● **What to do**
In the forum thread about a mini track below, condense the paragraph that begins "if you want to set up your track more or less permanently" into a short bulleted list that keeps its main facts.

● **Passage shown**
****************
# Mini Track advice



## zanza (Sep 23, 2005)

You guys have the chance to own big basements and put up some giant tracks, lucky you are....
As we moved appartment, my track which was'nt already that big, is really too big for the room where I'm "allowed" to put my collection and a test track...

Anyway, the desk I use measure 1m13 by 0,75m and I have made some different tries and I want your advices. Which one should be the best?


----------



## AfxToo (Aug 29, 2003)

-----


----------



## 1976Cordoba (Sep 20, 2000)

I like the second one down -- has a little more room between the track pieces for run-off area / crash barriers.

'Doba


----------



## mking (Apr 25, 2000)

*my favorite*

is the top one

if you want to set up your track more or less permanently, i once saw pictures on the web (cant remember where) where a guy built a layount on top of his desk, then built a plexiglass cover and frame to cover the track when not in use. the frame/cover was very sturdy, so he could use it as the desktop, and then just take it off to use the track. seemed like a really cool idea

mike


----------



## zanza (Sep 23, 2005)

Thanks for all your advices guys

My personal choice was the top one, but I'll try the two others also, just to see if one rides better than an other... 

:thumbsup: And yes, Mking, the idea was to make it covered by a plexi so I can use it also like my workbench, and if plexi is really too expensive, a simple wood table with two hinges. But the main idea was to have a workbench that open and reveal the track....
****************
● **Data shown**
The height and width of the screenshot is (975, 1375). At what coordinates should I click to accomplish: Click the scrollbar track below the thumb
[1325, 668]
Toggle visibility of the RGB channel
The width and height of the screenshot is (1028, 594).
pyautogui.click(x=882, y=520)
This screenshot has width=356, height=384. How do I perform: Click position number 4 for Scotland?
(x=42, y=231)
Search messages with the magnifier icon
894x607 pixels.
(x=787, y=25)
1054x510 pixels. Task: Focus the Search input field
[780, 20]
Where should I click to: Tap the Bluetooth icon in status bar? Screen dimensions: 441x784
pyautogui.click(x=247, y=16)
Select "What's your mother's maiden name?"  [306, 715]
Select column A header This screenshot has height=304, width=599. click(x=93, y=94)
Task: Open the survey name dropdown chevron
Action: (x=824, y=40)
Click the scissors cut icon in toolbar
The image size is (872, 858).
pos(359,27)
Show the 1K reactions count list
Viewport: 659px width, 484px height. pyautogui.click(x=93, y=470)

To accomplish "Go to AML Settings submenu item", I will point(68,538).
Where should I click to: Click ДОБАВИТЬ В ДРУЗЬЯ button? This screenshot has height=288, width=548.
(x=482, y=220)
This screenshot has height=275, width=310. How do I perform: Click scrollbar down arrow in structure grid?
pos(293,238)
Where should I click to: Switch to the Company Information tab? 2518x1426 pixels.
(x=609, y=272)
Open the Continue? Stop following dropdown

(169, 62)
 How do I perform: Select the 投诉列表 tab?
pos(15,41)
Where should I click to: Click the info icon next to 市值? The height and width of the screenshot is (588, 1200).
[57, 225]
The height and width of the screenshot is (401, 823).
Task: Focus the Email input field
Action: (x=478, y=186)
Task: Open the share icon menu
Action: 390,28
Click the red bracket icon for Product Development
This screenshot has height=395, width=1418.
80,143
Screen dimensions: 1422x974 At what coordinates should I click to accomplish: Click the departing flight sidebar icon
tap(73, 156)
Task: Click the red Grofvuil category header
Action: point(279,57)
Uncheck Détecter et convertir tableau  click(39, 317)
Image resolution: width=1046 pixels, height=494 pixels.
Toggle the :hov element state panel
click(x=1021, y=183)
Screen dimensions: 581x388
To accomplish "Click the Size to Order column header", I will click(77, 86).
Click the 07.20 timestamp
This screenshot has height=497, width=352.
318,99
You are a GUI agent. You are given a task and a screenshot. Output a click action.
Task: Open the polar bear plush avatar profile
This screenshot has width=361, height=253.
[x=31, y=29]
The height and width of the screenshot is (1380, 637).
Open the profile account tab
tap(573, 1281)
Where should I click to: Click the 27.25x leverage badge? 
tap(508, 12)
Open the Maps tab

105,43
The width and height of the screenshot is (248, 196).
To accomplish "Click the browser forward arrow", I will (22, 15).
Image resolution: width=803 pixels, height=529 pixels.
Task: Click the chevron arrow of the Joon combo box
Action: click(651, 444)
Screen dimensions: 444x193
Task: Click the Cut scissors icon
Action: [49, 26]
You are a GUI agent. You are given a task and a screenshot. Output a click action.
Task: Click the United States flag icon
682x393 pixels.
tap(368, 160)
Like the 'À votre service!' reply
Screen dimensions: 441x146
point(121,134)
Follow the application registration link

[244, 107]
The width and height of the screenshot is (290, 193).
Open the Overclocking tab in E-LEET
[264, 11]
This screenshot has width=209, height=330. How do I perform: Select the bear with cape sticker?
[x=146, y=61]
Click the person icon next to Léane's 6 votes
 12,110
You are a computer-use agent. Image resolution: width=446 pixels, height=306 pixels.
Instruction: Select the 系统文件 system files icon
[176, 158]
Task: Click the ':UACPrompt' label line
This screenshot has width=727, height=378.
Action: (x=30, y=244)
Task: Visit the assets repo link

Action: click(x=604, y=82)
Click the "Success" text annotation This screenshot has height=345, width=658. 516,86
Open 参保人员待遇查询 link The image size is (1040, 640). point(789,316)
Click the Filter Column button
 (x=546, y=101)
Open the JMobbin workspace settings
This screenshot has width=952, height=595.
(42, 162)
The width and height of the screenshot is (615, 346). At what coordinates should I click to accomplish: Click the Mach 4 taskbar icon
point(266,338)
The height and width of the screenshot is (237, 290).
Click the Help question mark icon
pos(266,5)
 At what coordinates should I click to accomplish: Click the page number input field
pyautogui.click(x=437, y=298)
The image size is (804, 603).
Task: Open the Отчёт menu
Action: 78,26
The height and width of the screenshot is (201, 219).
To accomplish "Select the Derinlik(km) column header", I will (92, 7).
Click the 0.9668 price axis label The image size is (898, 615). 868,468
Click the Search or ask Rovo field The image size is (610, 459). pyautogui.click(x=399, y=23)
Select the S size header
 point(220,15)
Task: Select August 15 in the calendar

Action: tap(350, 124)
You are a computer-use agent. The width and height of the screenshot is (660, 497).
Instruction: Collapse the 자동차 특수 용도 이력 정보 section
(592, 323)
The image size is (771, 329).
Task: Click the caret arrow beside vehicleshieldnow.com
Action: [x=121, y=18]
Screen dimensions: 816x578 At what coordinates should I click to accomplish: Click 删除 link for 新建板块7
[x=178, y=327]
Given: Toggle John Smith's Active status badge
****************
● **Solution to the problem**
- For a more or less permanent setup, the writer recalls online pictures of a layout built on top of a desk.
- The builder made a plexiglass cover and frame to protect the track when it wasn't in use.
- The cover was sturdy enough to serve as the desktop and could be lifted off to use the track.
- The writer thought it was a really cool idea.